On strategies to fight global poverty: Michael Spence, the Nobel laureate, began with an encouraging data point: Thirteen countries since World War II have managed to achieve sustained high growth—defined as 7% annual GDP growth over a period of 25 years. The result is that today nearly 4 billion people live above the poverty level; the number was closer to 1 billion in 1980. Success stories unfolded in countries that took advantage of “inbound knowledge transfer” (meaning they learned from the developed world) and capitalized on global demand. China’s the classic example of a country that adopted western manufacturing techniques and then became the world’s most productive factory nation.

But many other poor countries are moving in the wrong direction. Richardo Hausmann, an international development expert at the Kennedy School at Harvard, noted that all of the world’s 24 rich industrial countries had their peak per capita income since 2000; they are, despite fits and starts, growing their economies. But only 58% of the 112 developing countries have had their peak per capita income in the 21st century. Others peaked in the 1960s, 1970s or early 1980s, often because they relied on an export product that fell out of favor. “Most growth collapses coincide with export collapses,” he said. Countries need to aim for more “sophisticated” export packages to insure against commodity price fluctuations.

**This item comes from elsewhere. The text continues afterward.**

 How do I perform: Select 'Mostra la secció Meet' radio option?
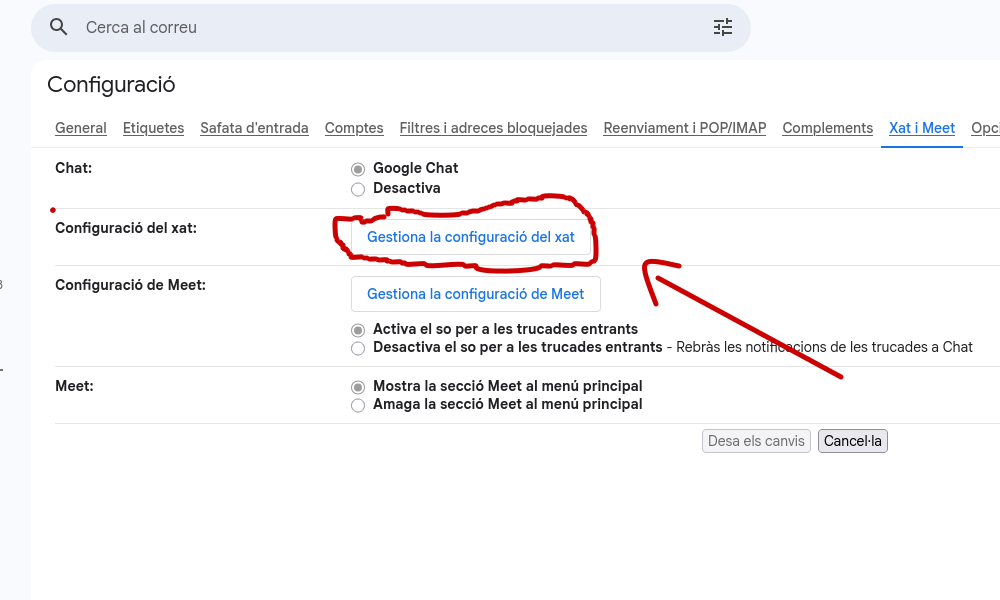tap(358, 387)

Maria Eitel, who runs Nike’s Foundation, said the company, with help from Spence, thought through its role in fighting global poverty and decided to focus on adolescent girls. More education for girls means later marriage, fewer children, lower rates of HIV, more income that is returned to families than when men work. According to Nike, women do 66% of the work in the world, produce 50% of the food but earn 5% of the income and own just 1% of the property.

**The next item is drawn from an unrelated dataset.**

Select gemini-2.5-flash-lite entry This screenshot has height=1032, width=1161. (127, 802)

On green business: Thanks to my friend Betsy Zeidman, who works at Milken, I moderated a panel called “Green is Green” with Rand Waddoups of Wal-Mart, Eli Halliwell of Jurlique, Dave Haft of Frito Lay, Deborah LaFranchi of investment fund Strategic Development Solutions and Kevin Wall, the founder and CEO of Live Earth. Waddoups is yet another impressive Wal-Martian, obviously excited about the company’s far-reaching efforts while acknowledging (as Lee Scott has) that WMT is far from a green company and has a long, long way to go to reach its goals of generating no waste and powering itself with 100% renewable energy. Haft talked about Frito-Lay’s “net zero” plant in Arizona, which aims to get nearly all of its electricity from renewable sources. (That will enable the company to claim that its Sun Chips are made with solar power.) He also disclosed that Frito-Lay plans to dig into its supply chain to see whether its suppliers can be persuaded to grow, say, potatoes in ways that are less harmful to the environment. Since 1999, Frito-Lay companywide has reduced its water use by 38 percent, natural gas by 27 percent and electricity by 21 percent, cutting $55 million a year in utility costs, according to this report in The New York Times. To be sure, this is eco-efficiency (and not true sustainability) but it is a step in the right direction.